====== Input records

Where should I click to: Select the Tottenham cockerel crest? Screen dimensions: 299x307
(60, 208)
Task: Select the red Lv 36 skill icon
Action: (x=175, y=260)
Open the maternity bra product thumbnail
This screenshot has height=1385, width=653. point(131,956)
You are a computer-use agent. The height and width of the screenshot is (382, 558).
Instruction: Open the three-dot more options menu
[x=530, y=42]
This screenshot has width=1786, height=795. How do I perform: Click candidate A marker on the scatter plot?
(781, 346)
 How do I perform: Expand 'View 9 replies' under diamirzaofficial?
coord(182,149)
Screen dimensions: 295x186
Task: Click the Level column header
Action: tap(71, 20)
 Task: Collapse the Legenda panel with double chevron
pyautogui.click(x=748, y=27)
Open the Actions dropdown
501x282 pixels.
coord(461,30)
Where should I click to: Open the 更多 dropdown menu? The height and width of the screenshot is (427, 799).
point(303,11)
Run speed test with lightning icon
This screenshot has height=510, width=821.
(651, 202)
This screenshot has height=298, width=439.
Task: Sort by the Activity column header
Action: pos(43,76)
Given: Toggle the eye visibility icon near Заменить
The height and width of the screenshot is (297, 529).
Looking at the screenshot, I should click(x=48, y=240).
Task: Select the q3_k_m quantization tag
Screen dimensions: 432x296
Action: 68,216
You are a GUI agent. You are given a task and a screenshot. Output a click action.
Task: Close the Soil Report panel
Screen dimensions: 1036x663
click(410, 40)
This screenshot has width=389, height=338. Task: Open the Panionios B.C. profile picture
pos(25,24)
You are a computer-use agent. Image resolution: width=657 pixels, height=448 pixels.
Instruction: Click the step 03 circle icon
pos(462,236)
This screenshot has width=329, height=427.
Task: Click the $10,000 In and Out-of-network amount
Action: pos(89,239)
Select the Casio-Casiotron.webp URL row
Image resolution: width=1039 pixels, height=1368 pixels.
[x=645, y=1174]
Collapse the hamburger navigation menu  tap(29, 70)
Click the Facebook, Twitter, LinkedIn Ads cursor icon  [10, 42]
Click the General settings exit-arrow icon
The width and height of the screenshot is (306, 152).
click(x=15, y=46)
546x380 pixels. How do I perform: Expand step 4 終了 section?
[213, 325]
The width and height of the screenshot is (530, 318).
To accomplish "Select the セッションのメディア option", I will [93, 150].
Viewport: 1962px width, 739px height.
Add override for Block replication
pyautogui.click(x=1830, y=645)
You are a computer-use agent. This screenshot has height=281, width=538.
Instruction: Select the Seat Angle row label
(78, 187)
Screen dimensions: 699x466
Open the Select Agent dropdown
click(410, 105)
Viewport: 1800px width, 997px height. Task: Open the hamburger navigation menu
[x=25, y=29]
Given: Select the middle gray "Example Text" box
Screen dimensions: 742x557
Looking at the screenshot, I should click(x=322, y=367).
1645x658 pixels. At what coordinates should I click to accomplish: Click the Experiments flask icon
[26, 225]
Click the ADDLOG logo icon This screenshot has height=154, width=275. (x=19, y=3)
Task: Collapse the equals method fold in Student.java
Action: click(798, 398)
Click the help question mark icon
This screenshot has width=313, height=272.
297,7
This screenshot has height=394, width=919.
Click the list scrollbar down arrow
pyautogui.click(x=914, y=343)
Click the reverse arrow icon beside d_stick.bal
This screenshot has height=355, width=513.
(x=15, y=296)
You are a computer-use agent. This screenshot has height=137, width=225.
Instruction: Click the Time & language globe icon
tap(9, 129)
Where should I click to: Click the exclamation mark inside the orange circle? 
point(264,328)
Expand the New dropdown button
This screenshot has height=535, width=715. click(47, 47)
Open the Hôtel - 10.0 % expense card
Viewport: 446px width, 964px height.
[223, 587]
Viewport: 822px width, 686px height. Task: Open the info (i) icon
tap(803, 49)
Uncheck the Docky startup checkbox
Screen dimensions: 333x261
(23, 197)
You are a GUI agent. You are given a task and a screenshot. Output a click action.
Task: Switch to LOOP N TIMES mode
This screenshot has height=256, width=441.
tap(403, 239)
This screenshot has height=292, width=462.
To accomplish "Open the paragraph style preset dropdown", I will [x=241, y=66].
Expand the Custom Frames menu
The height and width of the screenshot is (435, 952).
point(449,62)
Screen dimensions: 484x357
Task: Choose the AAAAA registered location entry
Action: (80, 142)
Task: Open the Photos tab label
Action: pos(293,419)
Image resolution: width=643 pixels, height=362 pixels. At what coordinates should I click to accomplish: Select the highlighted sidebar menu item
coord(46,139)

============

> [Set task] Rewrite all of the records above, swapping "GUI agent" for "screen agent" and keeping everything else the same.

> [Exercise response]
Where should I click to: Select the Tottenham cockerel crest? Screen dimensions: 299x307
(60, 208)
Task: Select the red Lv 36 skill icon
Action: (x=175, y=260)
Open the maternity bra product thumbnail
This screenshot has height=1385, width=653. point(131,956)
You are a computer-use agent. The height and width of the screenshot is (382, 558).
Instruction: Open the three-dot more options menu
[x=530, y=42]
This screenshot has width=1786, height=795. How do I perform: Click candidate A marker on the scatter plot?
(781, 346)
 How do I perform: Expand 'View 9 replies' under diamirzaofficial?
coord(182,149)
Screen dimensions: 295x186
Task: Click the Level column header
Action: tap(71, 20)
 Task: Collapse the Legenda panel with double chevron
pyautogui.click(x=748, y=27)
Open the Actions dropdown
501x282 pixels.
coord(461,30)
Where should I click to: Open the 更多 dropdown menu? The height and width of the screenshot is (427, 799).
point(303,11)
Run speed test with lightning icon
This screenshot has height=510, width=821.
(651, 202)
This screenshot has height=298, width=439.
Task: Sort by the Activity column header
Action: pos(43,76)
Given: Toggle the eye visibility icon near Заменить
The height and width of the screenshot is (297, 529).
Looking at the screenshot, I should click(x=48, y=240).
Task: Select the q3_k_m quantization tag
Screen dimensions: 432x296
Action: 68,216
You are a screen agent. You are given a task and a screenshot. Output a click action.
Task: Close the Soil Report panel
Screen dimensions: 1036x663
click(410, 40)
This screenshot has width=389, height=338. Task: Open the Panionios B.C. profile picture
pos(25,24)
You are a computer-use agent. Image resolution: width=657 pixels, height=448 pixels.
Instruction: Click the step 03 circle icon
pos(462,236)
This screenshot has width=329, height=427.
Task: Click the $10,000 In and Out-of-network amount
Action: pos(89,239)
Select the Casio-Casiotron.webp URL row
Image resolution: width=1039 pixels, height=1368 pixels.
[x=645, y=1174]
Collapse the hamburger navigation menu  tap(29, 70)
Click the Facebook, Twitter, LinkedIn Ads cursor icon  [10, 42]
Click the General settings exit-arrow icon
The width and height of the screenshot is (306, 152).
click(x=15, y=46)
546x380 pixels. How do I perform: Expand step 4 終了 section?
[213, 325]
The width and height of the screenshot is (530, 318).
To accomplish "Select the セッションのメディア option", I will [93, 150].
Viewport: 1962px width, 739px height.
Add override for Block replication
pyautogui.click(x=1830, y=645)
You are a computer-use agent. This screenshot has height=281, width=538.
Instruction: Select the Seat Angle row label
(78, 187)
Screen dimensions: 699x466
Open the Select Agent dropdown
click(410, 105)
Viewport: 1800px width, 997px height. Task: Open the hamburger navigation menu
[x=25, y=29]
Given: Select the middle gray "Example Text" box
Screen dimensions: 742x557
Looking at the screenshot, I should click(x=322, y=367).
1645x658 pixels. At what coordinates should I click to accomplish: Click the Experiments flask icon
[26, 225]
Click the ADDLOG logo icon This screenshot has height=154, width=275. (x=19, y=3)
Task: Collapse the equals method fold in Student.java
Action: click(798, 398)
Click the help question mark icon
This screenshot has width=313, height=272.
297,7
This screenshot has height=394, width=919.
Click the list scrollbar down arrow
pyautogui.click(x=914, y=343)
Click the reverse arrow icon beside d_stick.bal
This screenshot has height=355, width=513.
(x=15, y=296)
You are a computer-use agent. This screenshot has height=137, width=225.
Instruction: Click the Time & language globe icon
tap(9, 129)
Where should I click to: Click the exclamation mark inside the orange circle? 
point(264,328)
Expand the New dropdown button
This screenshot has height=535, width=715. click(47, 47)
Open the Hôtel - 10.0 % expense card
Viewport: 446px width, 964px height.
[223, 587]
Viewport: 822px width, 686px height. Task: Open the info (i) icon
tap(803, 49)
Uncheck the Docky startup checkbox
Screen dimensions: 333x261
(23, 197)
You are a screen agent. You are given a task and a screenshot. Output a click action.
Task: Switch to LOOP N TIMES mode
This screenshot has height=256, width=441.
tap(403, 239)
This screenshot has height=292, width=462.
To accomplish "Open the paragraph style preset dropdown", I will [x=241, y=66].
Expand the Custom Frames menu
The height and width of the screenshot is (435, 952).
point(449,62)
Screen dimensions: 484x357
Task: Choose the AAAAA registered location entry
Action: (80, 142)
Task: Open the Photos tab label
Action: pos(293,419)
Image resolution: width=643 pixels, height=362 pixels. At what coordinates should I click to accomplish: Select the highlighted sidebar menu item
coord(46,139)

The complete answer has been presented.